But, as I have endeavoured to explain on other occasions, I really have no claim to rank myself among fatalistic, materialistic, or atheistic philosophers. Not among fatalists, for I take the conception of necessity to have a logical, and not a physical foundation; not among materialists, for I am utterly incapable of conceiving the existence of matter if there is no mind in which to picture that existence; not among atheists, for the problem of the ultimate cause of existence is one which seems to me to be hopelessly out of reach of my poor powers. Of all the senseless babble I have ever had occasion to read, the demonstrations of these philosophers who undertake to tell us all about the nature of God would be the worst, if they were not surpassed by the still greater absurdities of the philosophers who try to prove that there is no God.
And if this personal disclaimer should not be enough, let me further point out that a great many persons whose acuteness and learning will not be contested, and whose Christian piety, and, in some cases, strict orthodoxy, are above suspicion, have held more or less definitely the view that man is a conscious automaton.
It is held, for example, in substance, by the whole school of predestinarian theologians, typified by St. Augustine, Calvin, and Jonathan Edwards—the great work of the latter on the will showing in this, as in other cases, that the growth of physical science has introduced no new difficulties of principle into theological problems, but has merely given visible body, as it were, to those which already existed.

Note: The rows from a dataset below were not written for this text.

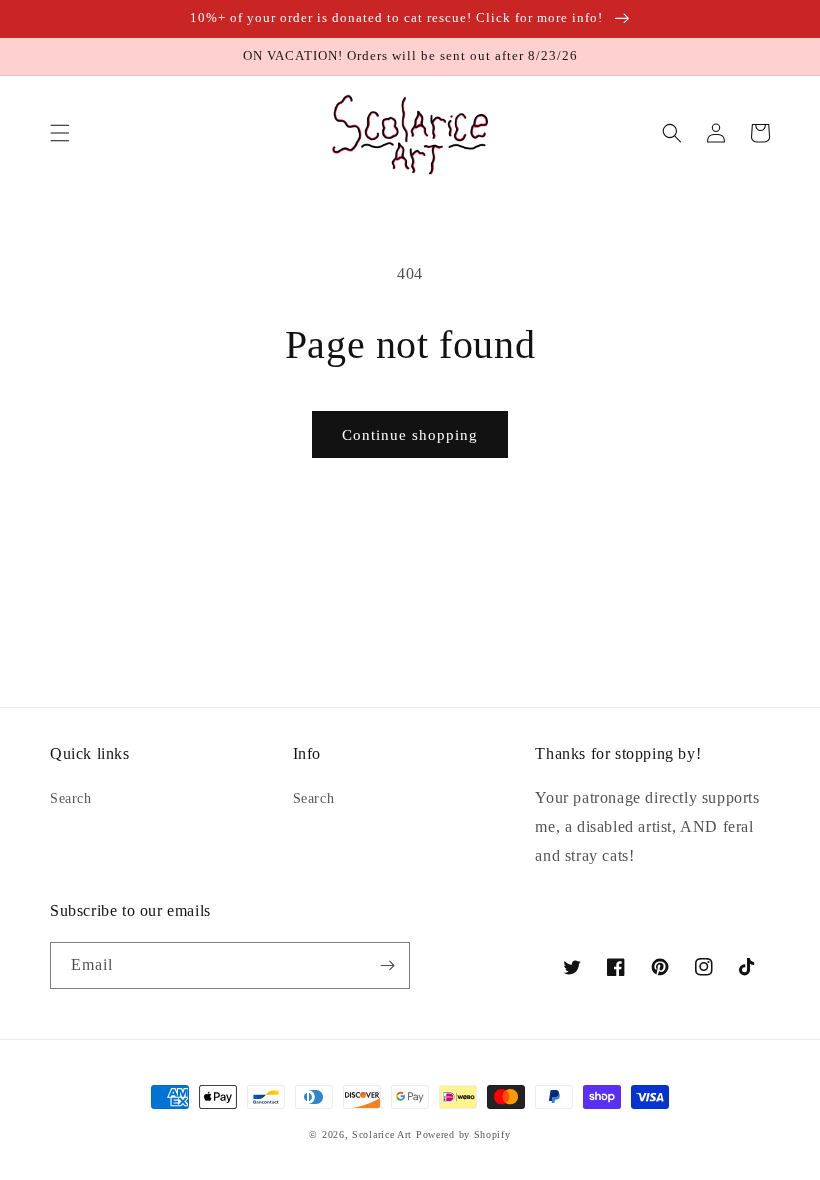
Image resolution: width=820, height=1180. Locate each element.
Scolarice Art (382, 1134)
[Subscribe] (387, 965)
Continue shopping (410, 435)
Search (71, 798)
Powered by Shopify (463, 1134)
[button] (60, 133)
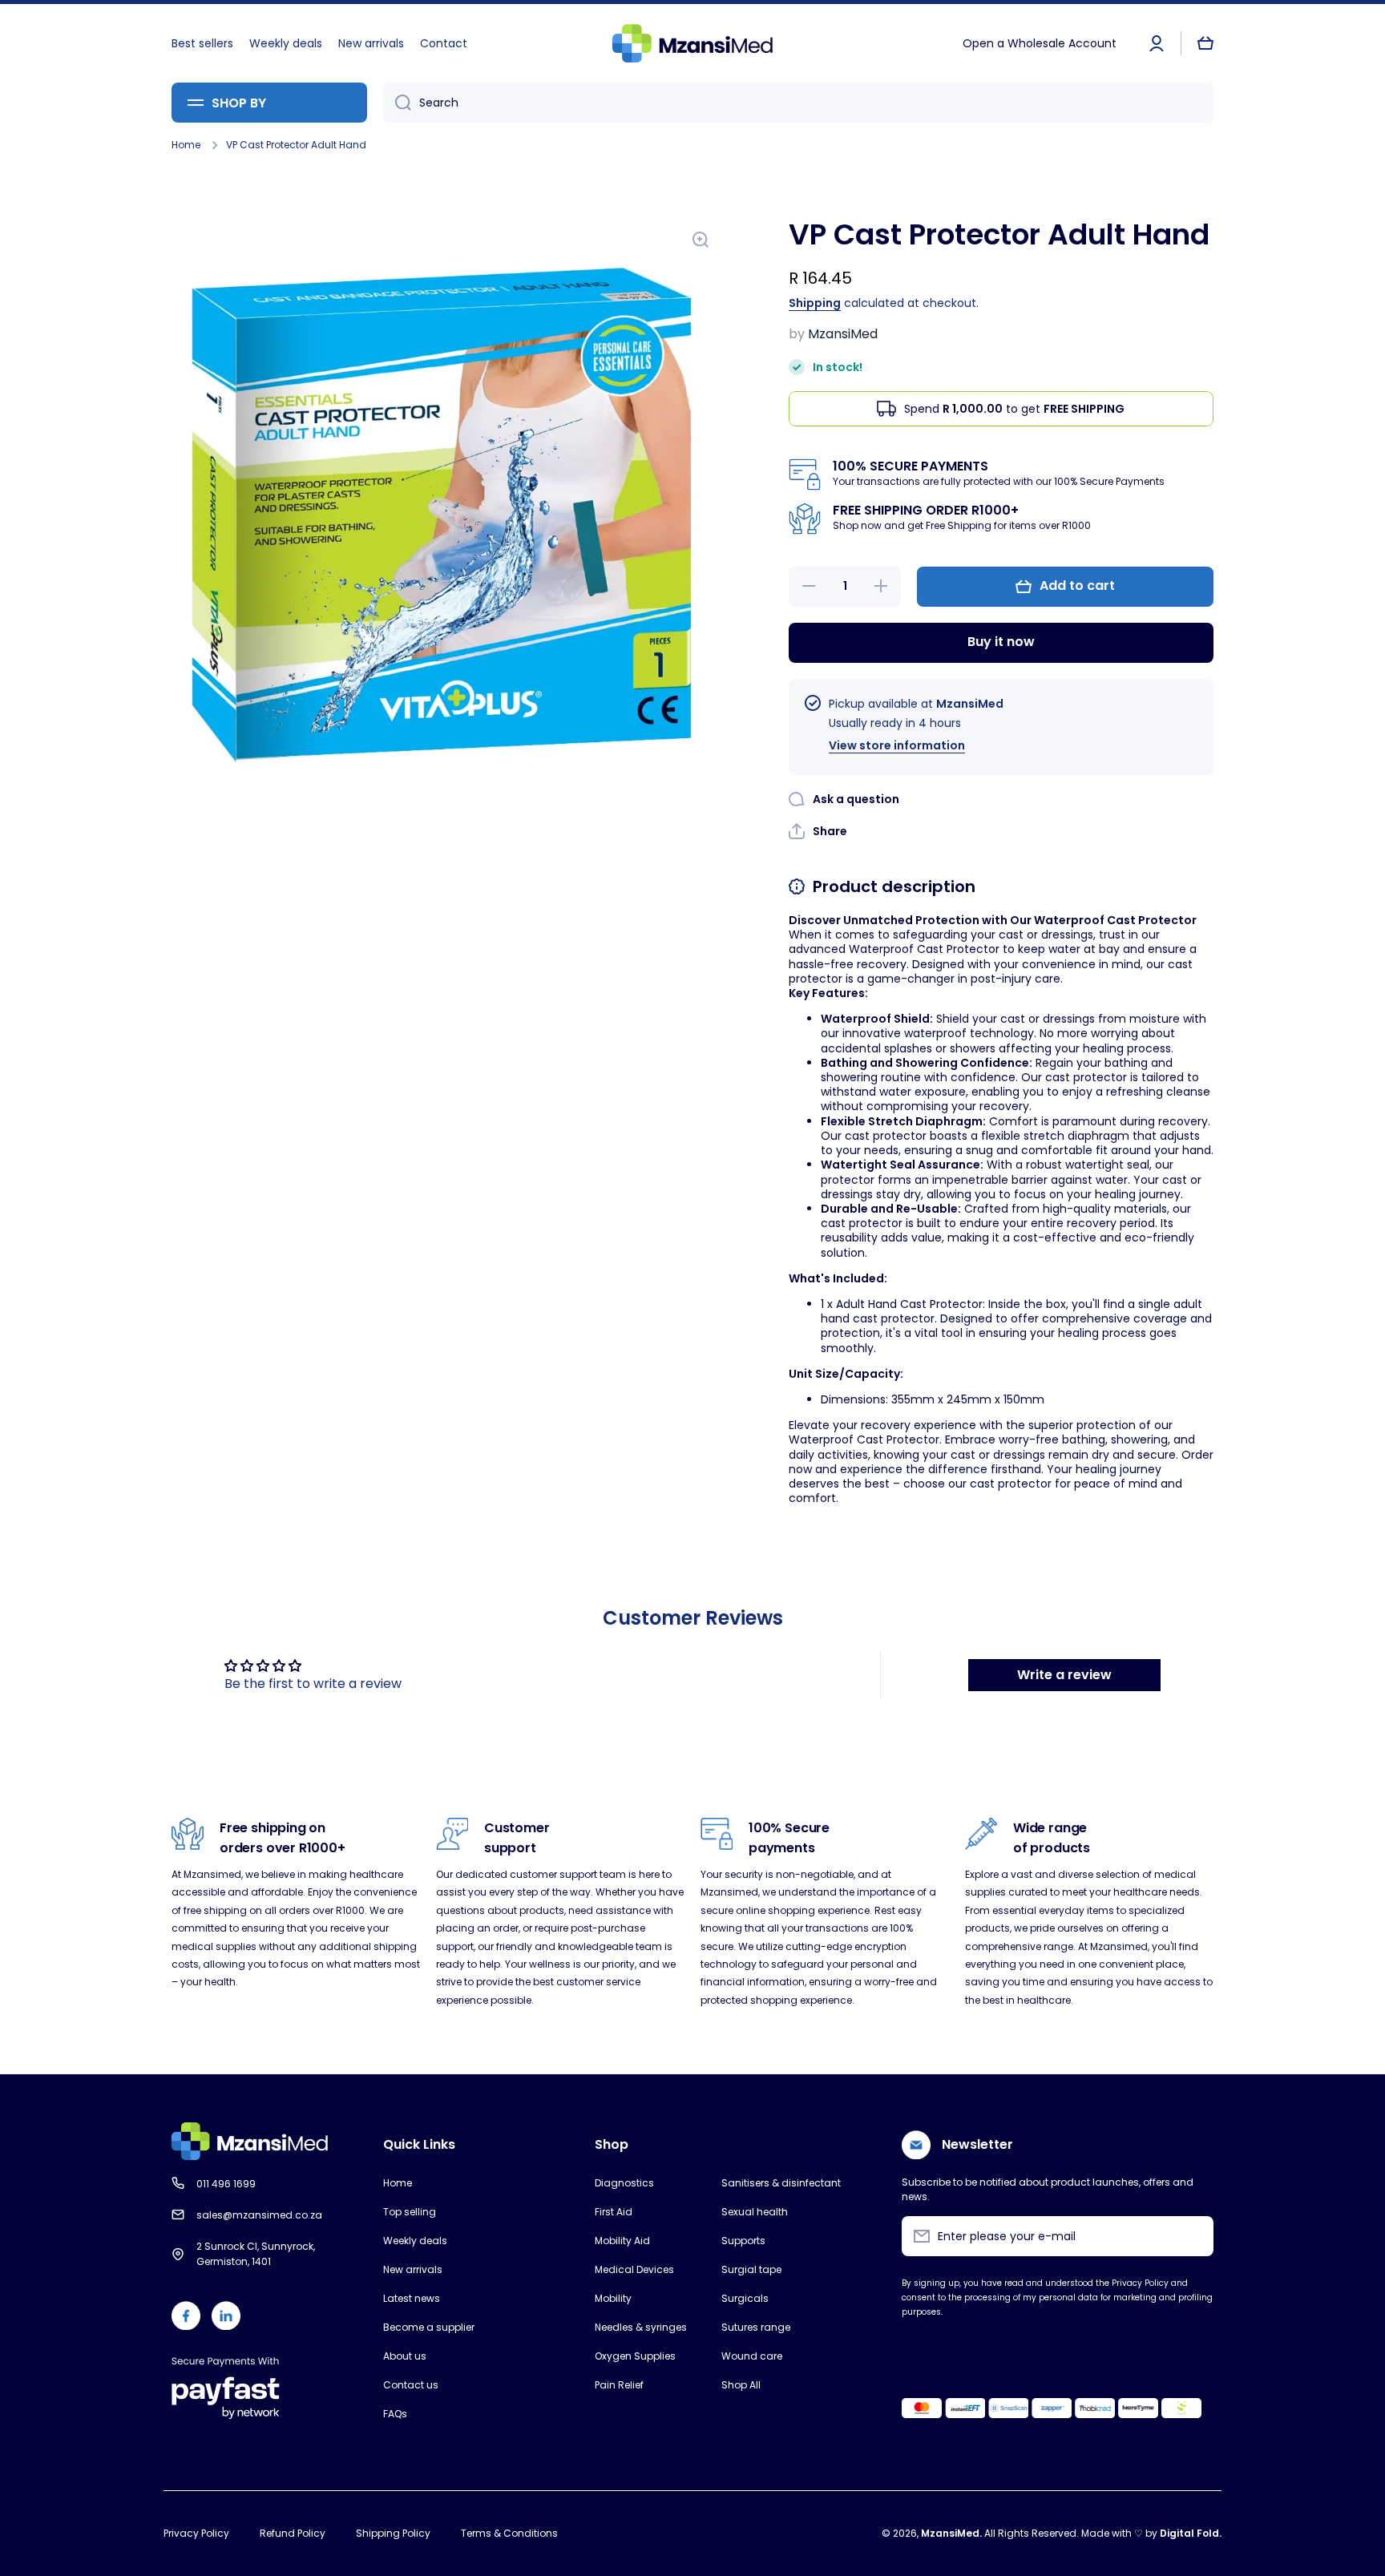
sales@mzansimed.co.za (259, 2215)
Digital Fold (1189, 2533)
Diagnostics (624, 2183)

Among philosophers, the pious Geulincx and the whole school of occasionalist Cartesians held this view; the orthodox Leibnitz invented the term “automate spirituel,” and applied it to man; the fervent Christian, Hartley, was one of the chief advocates and best expositors of the doctrine; while another zealous apologist of Christianity in a sceptical age, and a contemporary of Hartley, Charles Bonnet, the Genevese naturalist, has embodied the doctrine in language of such precision and simplicity, that I will quote the little-known passage of his “Essai de Psychologie” at length:—
“Another Hypothesis concerning the Mechanism of Ideas.[55]
“Philosophers accustomed to judge of things by that which they are in themselves, and not by their relation to received ideas, would not be shocked if they met with the proposition that the soul is a mere spectator of the movements of its body: that the latter performs of itself all that series of actions which constitutes life: that it moves of itself: that it is the body alone which reproduces ideas, compares and arranges them; which forms reasonings, imagines and executes plans of all kinds, etc. This hypothesis, though perhaps of an excessive boldness, nevertheless deserves some consideration.

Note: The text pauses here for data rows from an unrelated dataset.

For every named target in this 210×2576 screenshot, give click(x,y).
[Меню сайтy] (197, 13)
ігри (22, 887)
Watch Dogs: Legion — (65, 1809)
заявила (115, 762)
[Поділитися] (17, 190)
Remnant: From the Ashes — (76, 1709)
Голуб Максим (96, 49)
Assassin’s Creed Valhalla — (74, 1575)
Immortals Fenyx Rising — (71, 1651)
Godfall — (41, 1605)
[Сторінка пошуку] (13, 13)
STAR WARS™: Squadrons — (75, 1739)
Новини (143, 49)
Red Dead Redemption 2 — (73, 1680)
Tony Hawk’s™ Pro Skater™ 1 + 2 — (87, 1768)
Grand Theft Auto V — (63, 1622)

“It is not to be denied that Supreme Power could create an automaton which should exactly imitate all the external and internal actions of man.
“I understand by external actions, all those movements which pass under our eyes; I term internal actions, all the motions which in the natural state cannot be observed because they take place in the interior of the body—such as the movements of digestion, circulation, sensation, etc. Moreover, I include in this category the movements which give rise to ideas, whatever be their nature.

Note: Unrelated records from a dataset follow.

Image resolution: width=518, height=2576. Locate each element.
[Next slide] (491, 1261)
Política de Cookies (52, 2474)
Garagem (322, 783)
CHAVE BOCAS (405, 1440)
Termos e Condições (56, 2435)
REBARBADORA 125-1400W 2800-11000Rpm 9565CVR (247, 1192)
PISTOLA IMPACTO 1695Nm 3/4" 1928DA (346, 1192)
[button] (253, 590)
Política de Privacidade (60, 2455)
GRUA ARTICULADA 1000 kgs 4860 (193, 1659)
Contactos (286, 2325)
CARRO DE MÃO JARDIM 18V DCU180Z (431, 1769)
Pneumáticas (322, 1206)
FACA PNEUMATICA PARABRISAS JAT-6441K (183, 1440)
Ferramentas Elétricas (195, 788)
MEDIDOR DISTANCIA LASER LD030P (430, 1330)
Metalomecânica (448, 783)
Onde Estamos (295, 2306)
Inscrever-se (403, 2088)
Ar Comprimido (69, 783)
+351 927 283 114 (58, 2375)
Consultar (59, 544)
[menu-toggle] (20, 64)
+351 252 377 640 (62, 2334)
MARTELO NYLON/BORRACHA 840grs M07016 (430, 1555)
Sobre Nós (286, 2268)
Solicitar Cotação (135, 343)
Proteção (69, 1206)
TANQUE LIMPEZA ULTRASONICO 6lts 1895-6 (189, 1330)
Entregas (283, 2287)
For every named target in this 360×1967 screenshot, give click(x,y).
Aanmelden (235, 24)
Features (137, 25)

“In the automaton which we are considering everything would be precisely determined. Everything would occur according to the rules of the most admirable mechanism: one state would succeed another state, one operation would lead to another operation, according to invariable laws; motion would become alternately cause and effect, effect and cause; reaction would answer to action, and reproduction to production.
“Constructed with definite relations to the activity of the beings which compose the world, the automaton would receive impressions from it, and, in faithful correspondence thereto, it would execute a corresponding series of motions.